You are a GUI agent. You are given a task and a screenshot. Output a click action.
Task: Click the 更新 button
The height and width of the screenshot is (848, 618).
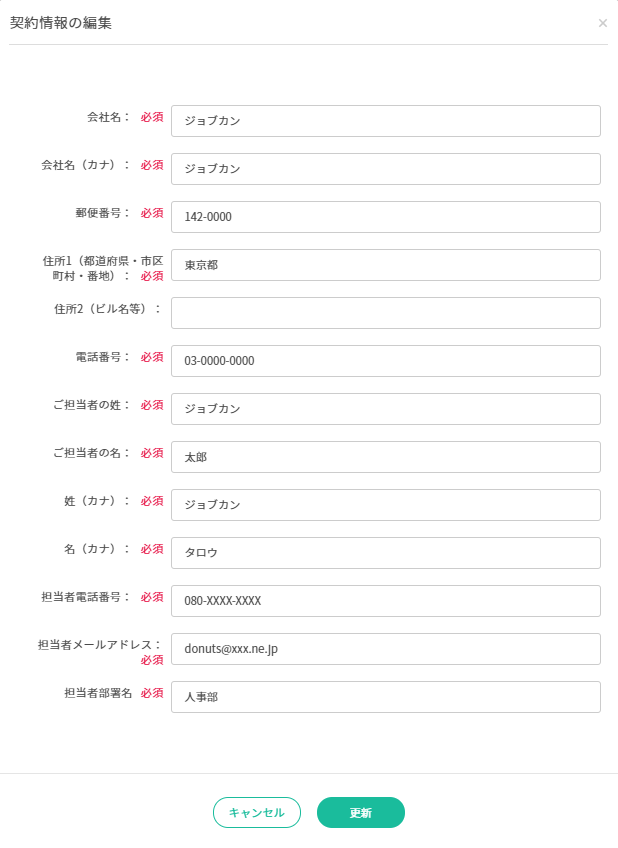pyautogui.click(x=360, y=813)
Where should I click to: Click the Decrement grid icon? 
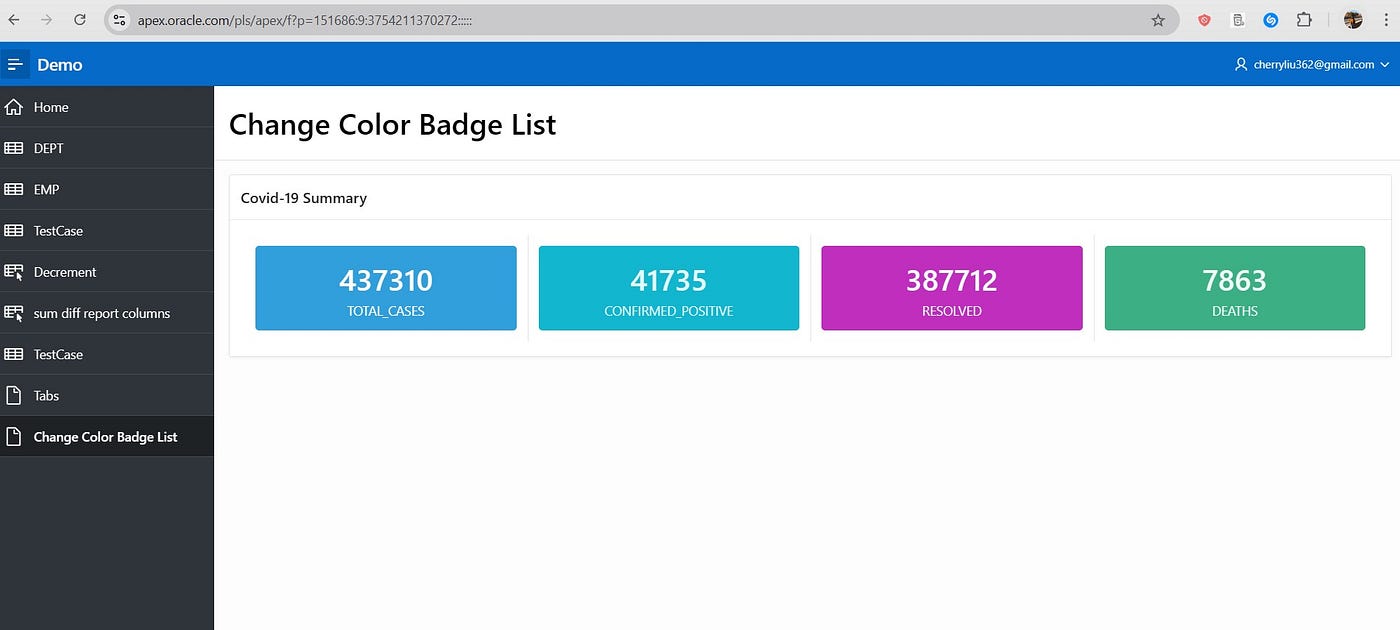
:::
### Task to complete
Output each line of the listing above as one string in a JSON list, leaving out blank lines and any pictures.

### Solution below
[
  "You are a GUI agent. You are given a task and a screenshot. Output a click action.",
  "Task: Click the 更新 button",
  "The height and width of the screenshot is (848, 618).",
  "pyautogui.click(x=360, y=813)",
  "Where should I click to: Click the Decrement grid icon? "
]